When Trump appeared on Logan Paul’s podcast last summer on the campaign trail, Paul’s co-host asked Trump about the “Gaza situation” and whether Trump’s opinions on Israel and Netanyahu had changed over the past six months. Trump said “No,” and rambled for three minutes about other topics. Trump has appeared in videos and podcasts with the Nelk Boys multiple times. When Trump won re-election, UFC CEO Dana White shouted out the Nelk Boys and a slew of other podcast bros during an addendum to Trump’s victory remarks.
The “Full Send” podcast with Netanyahu even took place at the Blair House, the official President’s Guest House operated by the State Department that welcomes foreign leaders and other heads of state, Netanyahu said during the episode. Forgeard didn’t seem to know where they were.

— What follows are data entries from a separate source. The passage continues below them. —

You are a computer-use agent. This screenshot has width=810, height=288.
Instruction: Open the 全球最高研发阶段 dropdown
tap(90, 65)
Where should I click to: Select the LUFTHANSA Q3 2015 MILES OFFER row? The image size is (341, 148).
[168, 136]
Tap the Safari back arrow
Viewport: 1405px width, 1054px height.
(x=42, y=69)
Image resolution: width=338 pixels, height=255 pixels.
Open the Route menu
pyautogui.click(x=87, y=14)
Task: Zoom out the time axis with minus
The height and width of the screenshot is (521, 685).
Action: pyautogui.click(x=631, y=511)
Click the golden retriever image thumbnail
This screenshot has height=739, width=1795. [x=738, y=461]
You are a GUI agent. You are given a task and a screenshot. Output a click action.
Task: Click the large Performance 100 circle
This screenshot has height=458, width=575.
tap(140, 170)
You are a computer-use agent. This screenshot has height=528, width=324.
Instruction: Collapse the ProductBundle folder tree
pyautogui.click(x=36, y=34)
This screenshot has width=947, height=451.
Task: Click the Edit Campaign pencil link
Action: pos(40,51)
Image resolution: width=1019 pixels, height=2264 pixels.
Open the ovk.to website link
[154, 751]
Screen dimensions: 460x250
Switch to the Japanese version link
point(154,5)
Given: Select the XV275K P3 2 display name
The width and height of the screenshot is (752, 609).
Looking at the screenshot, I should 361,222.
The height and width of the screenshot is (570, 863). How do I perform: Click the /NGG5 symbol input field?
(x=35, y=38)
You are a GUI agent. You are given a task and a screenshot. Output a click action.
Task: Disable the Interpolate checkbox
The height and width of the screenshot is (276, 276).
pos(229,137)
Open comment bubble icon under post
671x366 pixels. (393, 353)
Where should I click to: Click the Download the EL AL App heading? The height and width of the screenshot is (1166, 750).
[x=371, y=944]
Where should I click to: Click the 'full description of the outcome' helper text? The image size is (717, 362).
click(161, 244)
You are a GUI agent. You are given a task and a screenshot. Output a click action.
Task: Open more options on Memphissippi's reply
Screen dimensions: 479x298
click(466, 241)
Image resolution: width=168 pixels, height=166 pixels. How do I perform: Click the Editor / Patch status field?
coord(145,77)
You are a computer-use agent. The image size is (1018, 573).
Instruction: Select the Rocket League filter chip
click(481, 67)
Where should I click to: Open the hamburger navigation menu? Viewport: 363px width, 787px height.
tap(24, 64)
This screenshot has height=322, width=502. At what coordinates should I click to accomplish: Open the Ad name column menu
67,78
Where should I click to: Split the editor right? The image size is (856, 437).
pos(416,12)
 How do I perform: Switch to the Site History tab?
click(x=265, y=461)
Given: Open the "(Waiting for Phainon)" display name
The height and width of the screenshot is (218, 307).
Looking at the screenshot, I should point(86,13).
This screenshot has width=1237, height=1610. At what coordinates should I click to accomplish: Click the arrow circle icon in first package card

The Nelk Boys are useful idiots, which are the preferred kind of communicators the Trump administration has selected to broadcast its agenda to the public. Netanyahu is also closely aligned with Trump, who has increasingly replaced traditional media with deferential influencers who lather him with praise. “We’re technically journalists,” Forgeard added at the beginning of his interview with Netanyahu.

Israeli Prime Minister Benjamin Netanyahu, accompanied by U.S. President Donald Trump (L), speaks during a dinner in the Blue Room of the White House on July 07, 2025 in Washington, DC. (Photo by Andrew Harnik/Getty Images)
Tragically, for millions of viewers, people like the Nelk Boys are replacing traditional forms of news media. More than half of Americans report getting at least some of their news from social media, and I have a strong suspicion that the numbers are actually higher. The viewership, profit, and access granted to new media—which includes people as self-admittedly dumb as the Nelk Boys—has skyrocketed compared to the bleak outlook for traditional news media.
Getting news on social media isn’t always a bad thing, either. A lot of journalists have adapted to it and creators can do journalism well. When it comes to coverage of Israel and Gaza, the legacy media has a strong bias in favor of Israel. Palestinian journalists on the ground in Gaza have used social media to share news and information in a way that traditional media gatekeepers don’t allow.
Footage of the genocide has dominated social media platforms for almost two years, causing an enormous sway in public online sentiment that helps explain why so many progressive and conservative influencers have broken from the parties to condemn Israel. A lot of creators and their audiences are genuinely horrified by the atrocities. Right now, Israel is starving Gazans to death by enforcing population-wide famine conditions. New photos of emaciated dead children were all over social media this weekend and have begun to appear in places like CNN broadcasts more frequently, too.
Forgeard and Steinberg lack the empathy or the savviness that some of their influencer peers and former “Full Send” guests possess. They have not walked a tightrope of alignment with the systems that promote genocide while claiming to be against it. They don’t understand why their audience is comfortable enabling someone like Trump or Tate but not Netanyahu—why they care about some kinds of violence but not others. Instead, the Nelk Boys have marveled at their own proximity to power. They expressed that they would like to interview Russia’s Vladimir Putin and North Korea’s Kim Jong Un someday, too. I have a feeling their audience would enjoy that.
“I mean, for any backlash, this is just an opportunity you can’t really pass up,” Steinberg said. “There’s no one else doin’ this.”